Deforestasi Berkurang Secara Global Tetapi Tetap Mengkhawatirkan di Indonesia

Indonesia mengalami masalah lingkungan dan sosial yang meroket akibat dari pembukaan hutan ini. Terlalu banyak spesies unik seperti harimau Jawa yang sudah punah dan banyak lainnya, seperti orangutan, sangat terancam. Pembakaran untuk membersihkan hutan hujan tersebar luas, memancarkan kabut asap tebal yang menutup lalu lintas udara regional dan memicu peringatan kesehatan masyarakat di daerah perkotaan yang jauhnya ratusan mil. Pestisida dan limbah pabrik mencemari saluran air dan tanah setempat. Tumbuh kontrol perusahaan atas tanah bertanggung jawab atas pelanggaran hak asasi manusia yang serius dan konflik yang berkelanjutan antara perusahaan dan masyarakat lokal.

Pembukaan hutan alam dan drainase lahan gambut yang berkelanjutan juga menimbulkan kerugian ekonomi yang serius.

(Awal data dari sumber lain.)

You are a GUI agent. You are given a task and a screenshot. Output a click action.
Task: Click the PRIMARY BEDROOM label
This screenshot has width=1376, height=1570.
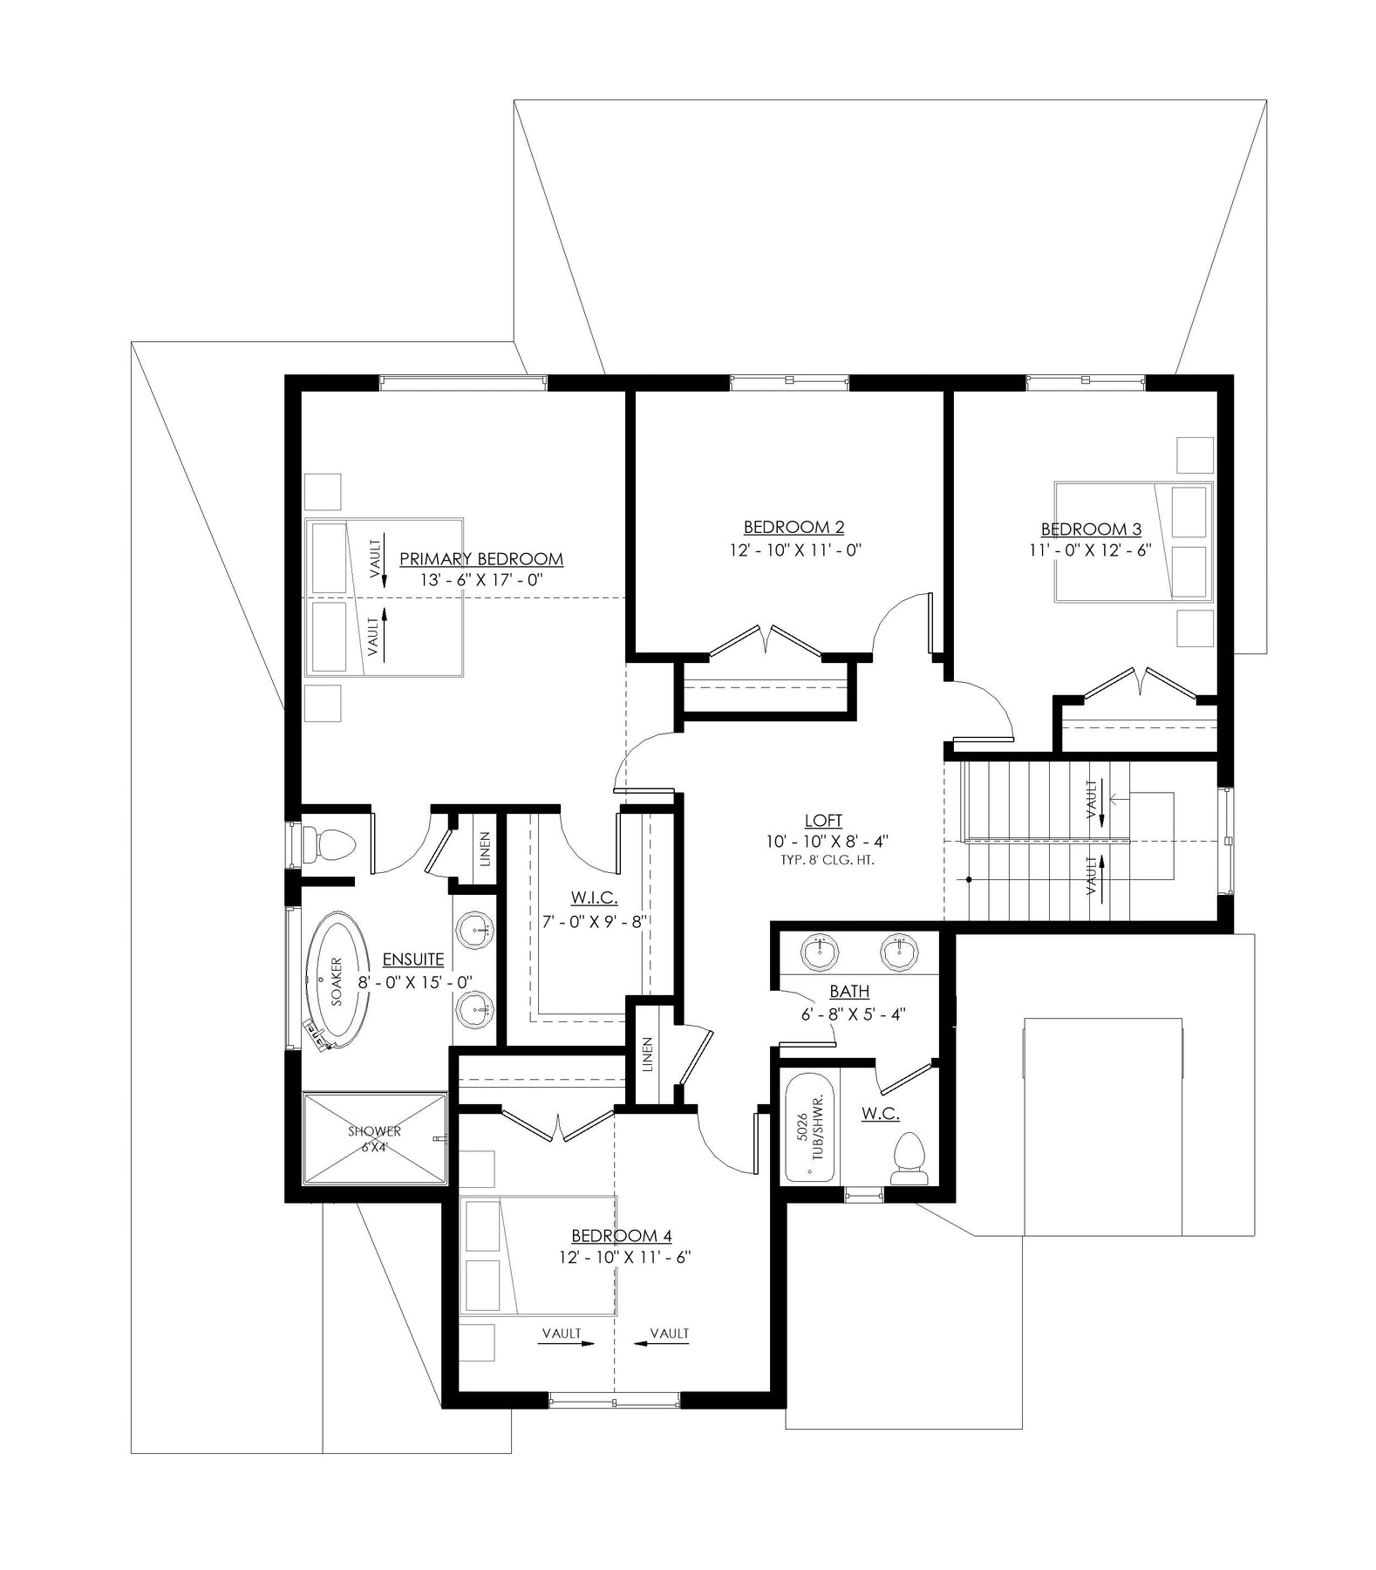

Hutan tegakan Indonesia menyediakan layanan yang tak terhitung banyaknya, yang sebagian besar telah dinilai buruk secara ekonomi dan baru mulai dihargai.

Menurut inisiatif Ekonomi Ekosistem dan Keanekaragaman Hayati yang resmi, 99 juta orang Indonesia bergantung pada layanan ekosistem untuk mata pencaharian mereka, dan mereka menyumbang 21% dari PDB Indonesia. Layanan ekosistem menyumbang 75% dari PDB masyarakat miskin pedesaan di Indonesia. Masyarakat adat telah bertahan dan dipertahankan oleh hutan-hutan ini selama berabad-abad. Sekarang mereka menjadi saksi kehancuran mereka dalam waktu kurang dari satu generasi.

Skala kerusakan hutan hujan Indonesia begitu besar sehingga sekarang memiliki dampak signifikan terhadap iklim global. Ekosistem hutan hujan dan lahan gambut menyimpan miliaran ton karbon, dan penghancurannya melepaskan emisi besar ke atmosfer. Indonesia sekarang merupakan penghasil emisi gas rumah kaca terbesar ketiga di dunia setelah AS dan China, dengan 85% profil emisinya berasal dari hutan hujan dan degradasi dan kehilangan lahan gambut. Lima persen dari semua emisi gas rumah kaca global sekarang berasal dari Indonesia, yang lebih dari gabungan emisi dari menggerakkan jutaan mobil, truk, kereta api, dan bus di AS setiap tahun digabungkan.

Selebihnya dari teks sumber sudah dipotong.